Buoyed by popular resistance, South Korean parliamentarians impeached their president to prevent him from grabbing power through martial law. Grassroots aid efforts by Sudan’s emergency response rooms, Hong Kong’s fire relief, Sri Lanka’s cyclone relief community kitchens, and Ukrainian mutual aid and solidarity collectives represent the best of this trend.

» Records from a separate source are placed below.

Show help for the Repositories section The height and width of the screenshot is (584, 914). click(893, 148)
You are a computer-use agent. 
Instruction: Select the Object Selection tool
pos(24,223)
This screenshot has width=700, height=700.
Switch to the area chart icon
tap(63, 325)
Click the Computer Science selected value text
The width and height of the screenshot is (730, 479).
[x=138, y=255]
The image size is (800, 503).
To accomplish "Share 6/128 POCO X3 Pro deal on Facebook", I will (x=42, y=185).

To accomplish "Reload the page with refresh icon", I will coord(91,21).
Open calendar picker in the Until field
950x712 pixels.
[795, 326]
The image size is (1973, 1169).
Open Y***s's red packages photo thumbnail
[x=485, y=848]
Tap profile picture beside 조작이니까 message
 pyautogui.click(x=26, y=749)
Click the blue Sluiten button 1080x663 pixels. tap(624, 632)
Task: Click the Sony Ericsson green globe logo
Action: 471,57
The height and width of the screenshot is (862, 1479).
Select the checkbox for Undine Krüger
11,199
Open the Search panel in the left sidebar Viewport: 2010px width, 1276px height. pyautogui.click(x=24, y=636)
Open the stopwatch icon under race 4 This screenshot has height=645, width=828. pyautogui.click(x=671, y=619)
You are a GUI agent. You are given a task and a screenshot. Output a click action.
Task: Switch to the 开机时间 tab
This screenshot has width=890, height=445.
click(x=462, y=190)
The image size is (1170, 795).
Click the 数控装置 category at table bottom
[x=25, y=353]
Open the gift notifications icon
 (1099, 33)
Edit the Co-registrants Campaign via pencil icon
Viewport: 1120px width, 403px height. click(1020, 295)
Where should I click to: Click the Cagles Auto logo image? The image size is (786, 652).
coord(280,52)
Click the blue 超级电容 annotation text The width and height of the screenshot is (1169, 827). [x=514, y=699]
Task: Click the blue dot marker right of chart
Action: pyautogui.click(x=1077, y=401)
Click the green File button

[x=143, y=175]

Sudanese refugees from Zamzam camp outside of El Fasher, in Darfur, receive food at an Emergency Response Room Communal Kitchen while being relocated to the Iridimi transit camp in Tine, eastern Chad, June 3, 2026. 
Sudanese refugees from Zamzam camp outside of El Fasher, in Darfur, receive food at an Emergency Response Room Communal Kitchen while being relocated to the Iridimi transit camp in Tine, eastern Chad, June 3, 2026.  © 2025 Lynsey Addario/Getty Images

In 2025, Gen Z protests against corruption, inadequate public services, and poor governance in Nepal, Indonesia, and Morocco brought to the forefront the need for governments to listen to their youth and tackle corruption and inequality. But as the difficulties of restoring rights in Bangladesh after years under an authoritarian government illustrates, gains won through public mobilization can easily be lost unless democratic participation and free expression remain unassailable.

In this more hostile world, civil society is more critical than ever. It’s also increasingly endangered, particularly in an environment where funding is scarce. In 2025, Human Rights Watch was labeled “undesirable” and banned from operating in Russia. For partners in Egypt, Hong Kong, and India, these tactics are all too familiar. Restrictions on civil society and protest have become more commonplace in Europe, including the UK and France. And now, for the first time, many worry about risks associated with their operational presence in the US, where the Open Society Foundations, a major donor, have already been threatened, and the administration is preparing a list of “domestic terrorists” under overbroad guidance that could be interpreted to include the work of many progressive groups.

Breaking the authoritarian wave and standing up for human rights is a generational challenge. In 2026, it will play out most acutely in the US, with far-reaching consequences for the rest of the world. Fighting back will require a determined, strategic, and coordinated reaction from voters, civil society, multilateral institutions, and rights-respecting governments around the globe.

Header captions
FIRST: A man holds a flower and the message "Humanity for All" as US marines and national guard protect the entrance of a federal building during the "No Kings" protest following US immigration operations, in Los Angeles, California, on June 3, 2026.
© 2025 Etienne Laurent/AFP via Getty Images; SECOND: A doctor and a midwife assist a pregnant patient at a provincial hospital's maternity department after others closed due to US funding cuts in Ghazni province, Afghanistan, June 3, 2026. © 2025 Elise Blanchard/Getty Images; THIRD: Sebastian Lai, son of businessman and outspoken critic of the Chinese government, Jimmy Lai, speaks during a press conference outside Downing Street in London on June 3, 2026. © 2025 Henry Nicholls/AFP via Getty Images; FOURTH: Residents pass by the site of a Russian air strike that destroyed a residential house in Kramatorsk, Ukraine, June 3, 2026. © 2025 Yevhen Titov/AP Photo

내과, 가정의학과, 내분비내과 등 다양한 진료과에서 마운자로 처방이 가능합니다., Human Rights Watch’s 36th annual review of human rights practices and trends around the globe, reviews developments in more than 100 countries.